Em carta enviada ao Banco de Portugal, o governador do BNA adianta que tem vindo a “aprofundar a natureza das graves situações detetadas com a gestão e qualidade de ativos do BESA. Estes novos elementos, levar-nos-ão à tomada de decisão mais assertivas nos próximos dias, no sentido da correção e proteção do sistema financeiro”, afirma José de Lima Massano.
O supervisor angolano revelava ainda que era já “evidente a existência de responsabilidades a nível do próprio grupo que fragilizam, em muito, a condição económica e financeira do BESA”.
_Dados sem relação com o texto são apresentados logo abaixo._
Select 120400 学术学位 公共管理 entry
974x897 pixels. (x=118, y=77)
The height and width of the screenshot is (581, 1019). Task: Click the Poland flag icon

A mensagem de 27 de julho, a que o Observador teve acesso, chegou ao Banco de Portugal uma semana antes de concretizada a resolução do BES, que foi anunciada na noite do domingo seguinte, e revela que a filial angolana iria trazer problemas relevantes à casa-mãe, mesmo que não tivesse sido aplicada a medida.
Na sua audição no Parlamento, o ex-presidente do BES, Ricardo Salgado, defendeu que a situação do BESA estava controlada, devido à garantia soberana concedida pelo Estado de Angola, e que esta só foi anulada devido à decisão das autoridades portuguesas de separar o banco bom do BES, colocando a operação angolana no banco mau.
A mensagem enviada a Carlos Costa revela que o Banco Nacional de Angola esperava ter uma posição assumida sobre a forma de intervenção ainda na semana que antecedeu a resolução, “o que poderá ajudar a esclarecer o conjunto de responsabilidades ou imparidades que poderão ter que ser refletidas na escrita do BES”. Os prejuízos semestrais conhecidos a 30 de julho de 3,6 mil milhões de euros ainda não refletiam esta situação.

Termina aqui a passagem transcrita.